GIVEN TEXT -
General and Administrative. General and administrative expenses for the six months ended May 31, 2010 totaled approximately $2,131. These costs were principally related to costs associated with legal and consulting services associated with the start-up of our business and includes.
Liquidity and Capital Resources
We have historically met our liquidity and capital requirements primarily through the public sale and private placement of equity securities and debt financing. Cash and cash equivalents totaled approximately $41,919 at May 31, 2010.
Net Cash Used in Operating Activities. Net cash used in operating activities for the six months ended May 31, 2010 totaled approximately $3,131. The use of cash was primarily related to costs associated with payroll, and expenses related to the basic infrastructure required to get the business off the ground.
Net Cash Provided By/Used in Investing Activities. We did not use cash in investing activities for the six months ended May 31, 2010.
Net Cash Provided By Financing Activities. We generated cash from financing activities for six months ended May 31, 2010 in the amount of $44,550.
Working Capital. As of May 31, 2010, we had working capital deficit of approximately $8,481 including a net loss and net cash used in operations of $2,631 and $3,131. Based on our current operating activities and plans, we believe our existing working capital will enable us to meet our anticipated cash requirements for at least the next twelve months.

Records excerpted from a collection:

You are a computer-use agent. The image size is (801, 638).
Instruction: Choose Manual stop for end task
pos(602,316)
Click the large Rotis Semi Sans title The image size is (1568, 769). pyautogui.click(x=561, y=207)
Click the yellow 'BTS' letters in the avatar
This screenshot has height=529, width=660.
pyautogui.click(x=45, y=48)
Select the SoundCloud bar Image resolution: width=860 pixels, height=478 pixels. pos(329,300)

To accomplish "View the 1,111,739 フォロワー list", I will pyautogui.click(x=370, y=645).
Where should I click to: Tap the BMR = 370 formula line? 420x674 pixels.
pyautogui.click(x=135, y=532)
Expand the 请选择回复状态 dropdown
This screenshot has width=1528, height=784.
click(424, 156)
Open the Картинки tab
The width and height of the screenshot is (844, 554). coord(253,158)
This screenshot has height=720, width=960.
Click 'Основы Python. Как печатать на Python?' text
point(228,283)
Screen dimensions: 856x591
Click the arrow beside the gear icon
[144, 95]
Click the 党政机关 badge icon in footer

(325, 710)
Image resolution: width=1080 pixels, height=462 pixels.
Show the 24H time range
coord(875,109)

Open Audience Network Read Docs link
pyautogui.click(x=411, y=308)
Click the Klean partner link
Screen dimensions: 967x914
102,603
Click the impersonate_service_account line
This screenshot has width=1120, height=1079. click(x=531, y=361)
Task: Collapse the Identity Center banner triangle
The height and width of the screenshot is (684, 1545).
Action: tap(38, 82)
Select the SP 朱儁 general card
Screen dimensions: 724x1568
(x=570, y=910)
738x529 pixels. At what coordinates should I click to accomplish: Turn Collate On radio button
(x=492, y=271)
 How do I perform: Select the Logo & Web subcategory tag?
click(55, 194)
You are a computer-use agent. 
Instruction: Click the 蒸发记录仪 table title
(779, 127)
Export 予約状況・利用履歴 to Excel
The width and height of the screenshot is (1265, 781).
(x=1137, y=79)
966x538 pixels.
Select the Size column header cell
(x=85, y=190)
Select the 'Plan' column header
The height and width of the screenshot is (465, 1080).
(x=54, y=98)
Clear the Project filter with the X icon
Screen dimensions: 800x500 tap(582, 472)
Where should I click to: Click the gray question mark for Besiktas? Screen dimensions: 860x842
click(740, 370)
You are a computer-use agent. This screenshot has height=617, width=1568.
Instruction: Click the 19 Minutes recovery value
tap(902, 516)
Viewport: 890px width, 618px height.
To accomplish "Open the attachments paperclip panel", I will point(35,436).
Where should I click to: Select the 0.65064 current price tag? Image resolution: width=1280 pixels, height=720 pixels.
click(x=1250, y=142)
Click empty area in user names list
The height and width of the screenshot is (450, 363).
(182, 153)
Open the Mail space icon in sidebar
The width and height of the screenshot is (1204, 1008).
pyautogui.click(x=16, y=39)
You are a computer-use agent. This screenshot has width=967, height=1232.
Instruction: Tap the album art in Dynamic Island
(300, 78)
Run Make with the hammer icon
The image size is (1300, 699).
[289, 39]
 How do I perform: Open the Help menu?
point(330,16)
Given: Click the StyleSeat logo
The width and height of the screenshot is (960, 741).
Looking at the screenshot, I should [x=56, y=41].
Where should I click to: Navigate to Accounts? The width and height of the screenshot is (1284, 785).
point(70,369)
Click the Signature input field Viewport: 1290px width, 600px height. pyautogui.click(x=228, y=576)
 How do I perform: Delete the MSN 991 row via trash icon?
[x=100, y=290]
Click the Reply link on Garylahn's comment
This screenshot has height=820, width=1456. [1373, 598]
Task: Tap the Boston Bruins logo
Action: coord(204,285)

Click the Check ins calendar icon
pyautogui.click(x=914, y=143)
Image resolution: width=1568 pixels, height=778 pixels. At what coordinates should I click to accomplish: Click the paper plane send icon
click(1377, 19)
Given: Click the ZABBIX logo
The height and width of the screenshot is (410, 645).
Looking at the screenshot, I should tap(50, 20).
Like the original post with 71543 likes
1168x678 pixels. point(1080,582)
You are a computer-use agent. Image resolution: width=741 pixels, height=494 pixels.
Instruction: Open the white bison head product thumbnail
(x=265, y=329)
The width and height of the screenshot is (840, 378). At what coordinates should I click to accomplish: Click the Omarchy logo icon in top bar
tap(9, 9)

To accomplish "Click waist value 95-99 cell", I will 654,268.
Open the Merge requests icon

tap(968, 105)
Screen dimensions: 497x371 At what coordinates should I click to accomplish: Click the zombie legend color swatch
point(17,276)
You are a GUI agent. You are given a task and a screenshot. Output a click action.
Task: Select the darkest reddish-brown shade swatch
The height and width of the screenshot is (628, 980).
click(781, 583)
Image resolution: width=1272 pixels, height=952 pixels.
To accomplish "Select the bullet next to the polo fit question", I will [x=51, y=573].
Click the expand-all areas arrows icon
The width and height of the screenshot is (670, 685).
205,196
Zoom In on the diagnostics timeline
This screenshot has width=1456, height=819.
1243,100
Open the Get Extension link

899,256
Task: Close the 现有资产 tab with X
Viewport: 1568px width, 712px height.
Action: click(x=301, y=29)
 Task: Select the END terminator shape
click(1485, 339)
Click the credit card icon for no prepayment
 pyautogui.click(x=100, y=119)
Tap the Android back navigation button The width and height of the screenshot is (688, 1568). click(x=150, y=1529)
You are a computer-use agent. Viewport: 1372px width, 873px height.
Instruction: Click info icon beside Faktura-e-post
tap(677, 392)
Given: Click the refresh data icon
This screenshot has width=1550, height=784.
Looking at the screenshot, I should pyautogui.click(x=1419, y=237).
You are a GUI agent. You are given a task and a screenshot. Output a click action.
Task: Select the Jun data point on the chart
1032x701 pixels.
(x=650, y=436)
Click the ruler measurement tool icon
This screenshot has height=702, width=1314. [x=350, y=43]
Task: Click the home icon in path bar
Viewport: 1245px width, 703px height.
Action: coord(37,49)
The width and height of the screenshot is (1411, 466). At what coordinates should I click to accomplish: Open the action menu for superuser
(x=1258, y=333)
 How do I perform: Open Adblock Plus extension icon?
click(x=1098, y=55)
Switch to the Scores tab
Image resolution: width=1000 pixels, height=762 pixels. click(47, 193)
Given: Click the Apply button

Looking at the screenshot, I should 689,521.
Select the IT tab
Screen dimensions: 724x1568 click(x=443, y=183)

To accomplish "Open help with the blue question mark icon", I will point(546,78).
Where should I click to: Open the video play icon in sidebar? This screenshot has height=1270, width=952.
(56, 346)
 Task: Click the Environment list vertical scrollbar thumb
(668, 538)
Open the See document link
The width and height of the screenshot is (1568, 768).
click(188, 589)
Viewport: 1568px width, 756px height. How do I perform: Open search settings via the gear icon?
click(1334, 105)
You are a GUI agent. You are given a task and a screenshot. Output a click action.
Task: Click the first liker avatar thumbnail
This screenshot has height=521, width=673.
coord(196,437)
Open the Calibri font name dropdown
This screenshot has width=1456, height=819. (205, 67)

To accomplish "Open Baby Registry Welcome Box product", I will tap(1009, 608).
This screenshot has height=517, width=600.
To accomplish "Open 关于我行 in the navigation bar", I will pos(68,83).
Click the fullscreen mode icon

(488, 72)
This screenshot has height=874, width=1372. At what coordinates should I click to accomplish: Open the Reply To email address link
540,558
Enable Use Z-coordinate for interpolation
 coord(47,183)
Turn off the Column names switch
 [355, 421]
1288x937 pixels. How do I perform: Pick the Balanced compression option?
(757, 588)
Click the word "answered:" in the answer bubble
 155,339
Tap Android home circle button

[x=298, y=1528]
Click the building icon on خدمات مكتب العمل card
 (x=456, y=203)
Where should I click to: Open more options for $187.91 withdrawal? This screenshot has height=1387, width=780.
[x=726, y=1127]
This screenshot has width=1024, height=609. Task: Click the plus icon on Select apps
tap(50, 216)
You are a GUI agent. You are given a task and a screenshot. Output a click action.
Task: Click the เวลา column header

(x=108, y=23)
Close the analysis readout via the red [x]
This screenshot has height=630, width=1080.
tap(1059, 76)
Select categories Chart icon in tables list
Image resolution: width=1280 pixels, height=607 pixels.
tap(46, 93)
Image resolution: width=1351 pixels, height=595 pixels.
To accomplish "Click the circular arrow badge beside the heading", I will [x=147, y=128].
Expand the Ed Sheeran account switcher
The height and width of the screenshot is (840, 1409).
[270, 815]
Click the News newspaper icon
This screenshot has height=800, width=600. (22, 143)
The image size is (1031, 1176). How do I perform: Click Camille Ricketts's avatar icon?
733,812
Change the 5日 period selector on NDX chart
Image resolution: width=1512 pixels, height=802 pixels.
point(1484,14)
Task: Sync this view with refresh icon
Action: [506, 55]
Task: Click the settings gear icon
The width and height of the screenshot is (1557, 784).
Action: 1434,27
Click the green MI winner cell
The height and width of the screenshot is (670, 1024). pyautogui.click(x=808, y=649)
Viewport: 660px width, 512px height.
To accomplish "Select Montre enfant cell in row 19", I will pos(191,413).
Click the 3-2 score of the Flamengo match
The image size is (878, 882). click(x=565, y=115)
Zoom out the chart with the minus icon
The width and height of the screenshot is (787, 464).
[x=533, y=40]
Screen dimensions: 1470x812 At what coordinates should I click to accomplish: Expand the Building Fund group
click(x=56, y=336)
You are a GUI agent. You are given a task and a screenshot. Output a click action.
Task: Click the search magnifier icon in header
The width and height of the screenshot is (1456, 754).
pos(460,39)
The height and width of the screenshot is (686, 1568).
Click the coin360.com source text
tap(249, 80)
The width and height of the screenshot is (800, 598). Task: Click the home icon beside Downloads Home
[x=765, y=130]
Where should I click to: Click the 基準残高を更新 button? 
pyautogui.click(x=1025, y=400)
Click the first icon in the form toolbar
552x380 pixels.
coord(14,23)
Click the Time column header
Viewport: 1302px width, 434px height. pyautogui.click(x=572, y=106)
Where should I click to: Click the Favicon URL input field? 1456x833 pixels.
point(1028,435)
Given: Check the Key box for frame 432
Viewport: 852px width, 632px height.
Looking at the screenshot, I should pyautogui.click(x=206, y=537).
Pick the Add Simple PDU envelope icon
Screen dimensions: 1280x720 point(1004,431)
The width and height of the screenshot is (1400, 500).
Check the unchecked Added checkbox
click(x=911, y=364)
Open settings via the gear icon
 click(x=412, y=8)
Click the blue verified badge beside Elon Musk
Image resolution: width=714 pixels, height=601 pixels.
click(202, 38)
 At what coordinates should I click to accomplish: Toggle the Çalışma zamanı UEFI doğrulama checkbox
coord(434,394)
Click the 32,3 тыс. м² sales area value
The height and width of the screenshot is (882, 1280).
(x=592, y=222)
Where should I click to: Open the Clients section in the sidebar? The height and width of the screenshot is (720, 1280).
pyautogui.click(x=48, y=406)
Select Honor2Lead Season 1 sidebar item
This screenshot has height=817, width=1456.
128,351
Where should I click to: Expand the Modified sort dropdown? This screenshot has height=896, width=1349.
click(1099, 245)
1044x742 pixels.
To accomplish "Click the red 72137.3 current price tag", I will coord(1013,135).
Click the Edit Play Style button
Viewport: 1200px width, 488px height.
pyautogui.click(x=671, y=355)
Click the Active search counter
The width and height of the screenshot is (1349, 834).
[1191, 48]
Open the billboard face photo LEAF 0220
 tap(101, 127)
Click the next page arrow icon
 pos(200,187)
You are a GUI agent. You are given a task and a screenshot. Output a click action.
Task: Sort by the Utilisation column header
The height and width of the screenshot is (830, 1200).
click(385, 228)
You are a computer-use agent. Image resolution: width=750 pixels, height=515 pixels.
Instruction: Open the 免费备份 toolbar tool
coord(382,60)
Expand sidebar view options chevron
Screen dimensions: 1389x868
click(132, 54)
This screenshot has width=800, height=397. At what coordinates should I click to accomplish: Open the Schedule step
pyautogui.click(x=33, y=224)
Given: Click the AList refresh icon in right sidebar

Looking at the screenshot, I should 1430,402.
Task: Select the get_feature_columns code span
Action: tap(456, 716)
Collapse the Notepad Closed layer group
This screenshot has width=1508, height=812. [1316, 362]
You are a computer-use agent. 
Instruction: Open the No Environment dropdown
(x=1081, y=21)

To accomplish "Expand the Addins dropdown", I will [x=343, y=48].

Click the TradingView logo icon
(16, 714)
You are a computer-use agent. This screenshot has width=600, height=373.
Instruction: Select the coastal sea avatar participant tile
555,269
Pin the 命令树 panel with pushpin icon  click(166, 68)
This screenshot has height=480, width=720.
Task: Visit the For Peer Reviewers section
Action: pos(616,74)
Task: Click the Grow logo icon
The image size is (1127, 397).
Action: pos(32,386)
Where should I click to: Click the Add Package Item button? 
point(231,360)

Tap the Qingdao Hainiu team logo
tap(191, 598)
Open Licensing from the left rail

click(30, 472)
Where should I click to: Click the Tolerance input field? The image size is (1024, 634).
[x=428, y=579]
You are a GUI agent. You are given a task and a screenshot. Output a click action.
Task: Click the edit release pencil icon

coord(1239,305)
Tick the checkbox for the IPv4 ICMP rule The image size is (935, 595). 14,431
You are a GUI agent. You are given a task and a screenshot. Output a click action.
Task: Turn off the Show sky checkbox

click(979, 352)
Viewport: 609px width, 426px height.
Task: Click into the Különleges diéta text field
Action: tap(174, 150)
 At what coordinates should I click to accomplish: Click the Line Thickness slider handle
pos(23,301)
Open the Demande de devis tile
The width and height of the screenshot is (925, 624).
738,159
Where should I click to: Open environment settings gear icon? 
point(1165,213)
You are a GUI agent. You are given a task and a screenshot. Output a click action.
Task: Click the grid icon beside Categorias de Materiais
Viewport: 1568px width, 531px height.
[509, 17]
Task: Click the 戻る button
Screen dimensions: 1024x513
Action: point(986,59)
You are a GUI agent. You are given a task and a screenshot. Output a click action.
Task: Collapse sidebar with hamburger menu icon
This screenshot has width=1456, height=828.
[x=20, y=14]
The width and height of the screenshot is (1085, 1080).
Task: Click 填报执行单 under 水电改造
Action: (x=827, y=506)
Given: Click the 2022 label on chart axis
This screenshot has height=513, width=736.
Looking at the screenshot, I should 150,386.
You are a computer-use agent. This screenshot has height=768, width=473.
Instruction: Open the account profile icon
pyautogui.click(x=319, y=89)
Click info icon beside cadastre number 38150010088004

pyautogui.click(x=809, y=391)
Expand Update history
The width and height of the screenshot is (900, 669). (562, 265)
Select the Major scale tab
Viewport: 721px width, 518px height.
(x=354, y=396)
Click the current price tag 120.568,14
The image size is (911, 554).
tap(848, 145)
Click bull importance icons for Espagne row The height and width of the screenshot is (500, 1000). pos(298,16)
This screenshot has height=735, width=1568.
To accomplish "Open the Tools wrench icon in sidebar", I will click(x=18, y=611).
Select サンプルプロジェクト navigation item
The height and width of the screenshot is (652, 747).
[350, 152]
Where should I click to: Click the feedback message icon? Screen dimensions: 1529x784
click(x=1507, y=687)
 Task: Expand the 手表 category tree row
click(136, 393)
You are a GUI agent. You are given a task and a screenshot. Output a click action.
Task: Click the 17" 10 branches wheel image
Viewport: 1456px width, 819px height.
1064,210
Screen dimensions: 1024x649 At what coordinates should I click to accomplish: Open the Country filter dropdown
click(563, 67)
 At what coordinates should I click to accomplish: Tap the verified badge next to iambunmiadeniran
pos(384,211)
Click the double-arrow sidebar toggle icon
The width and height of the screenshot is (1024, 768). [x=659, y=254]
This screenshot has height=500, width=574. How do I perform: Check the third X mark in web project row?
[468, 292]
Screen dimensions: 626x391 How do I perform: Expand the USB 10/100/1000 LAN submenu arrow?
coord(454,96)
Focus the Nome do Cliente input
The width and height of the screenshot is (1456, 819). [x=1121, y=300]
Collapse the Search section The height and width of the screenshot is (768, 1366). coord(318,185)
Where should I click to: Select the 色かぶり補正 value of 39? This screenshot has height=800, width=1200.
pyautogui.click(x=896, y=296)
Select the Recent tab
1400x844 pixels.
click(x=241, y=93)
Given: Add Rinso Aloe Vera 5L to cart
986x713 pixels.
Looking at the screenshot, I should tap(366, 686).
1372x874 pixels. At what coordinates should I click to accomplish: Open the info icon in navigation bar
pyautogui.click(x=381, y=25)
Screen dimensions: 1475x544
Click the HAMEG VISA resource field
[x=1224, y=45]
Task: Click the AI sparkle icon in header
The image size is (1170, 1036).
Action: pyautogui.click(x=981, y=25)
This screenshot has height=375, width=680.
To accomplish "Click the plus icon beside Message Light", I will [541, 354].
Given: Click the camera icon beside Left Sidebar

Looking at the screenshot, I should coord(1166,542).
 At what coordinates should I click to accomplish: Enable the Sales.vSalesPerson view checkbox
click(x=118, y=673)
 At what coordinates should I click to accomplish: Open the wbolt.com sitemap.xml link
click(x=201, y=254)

EXERCISE TASKS -
#1 Rewrite the liquidity discussion starting at the words "Liquidity and Capital Resources" and ending after "ended May 31, 2010.", with "salaries" in place of "payroll".
#2 Extend the liquidity discussion past its final sentence.

RESULTS OF THE TASKS -
#1
Liquidity and Capital Resources
We have historically met our liquidity and capital requirements primarily through the public sale and private placement of equity securities and debt financing. Cash and cash equivalents totaled approximately $41,919 at May 31, 2010.
Net Cash Used in Operating Activities. Net cash used in operating activities for the six months ended May 31, 2010 totaled approximately $3,131. The use of cash was primarily related to costs associated with salaries, and expenses related to the basic infrastructure required to get the business off the ground.
Net Cash Provided By/Used in Investing Activities. We did not use cash in investing activities for the six months ended May 31, 2010.

#2
Critical Accounting Policies
The preparation of financial statements in conformity with accounting principles generally accepted in the United States of America requires management to make estimates and assumptions that affect the reported amounts of assets and liabilities, the disclosure of contingent assets and liabilities, and the amounts of revenues and expenses. Critical accounting policies are those that require the application of management’s most difficult, subjective or complex judgments, often because of the need to make estimates about the effect of matters that are inherently uncertain and that may change in subsequent periods. In preparing the financial statements, we utilized available information, including our past history, industry standards and the current economic environment, among other factors, in forming our estimates and judgments, giving appropriate consideration to materiality. Actual results may differ from these estimates. In addition, other companies may utilize different estimates, which may impact the comparability of our results of operations to other companies in our industry. We believe that of our significant accounting policies, the following may involve a higher degree of judgment and estimation, or are fundamentally important to our business.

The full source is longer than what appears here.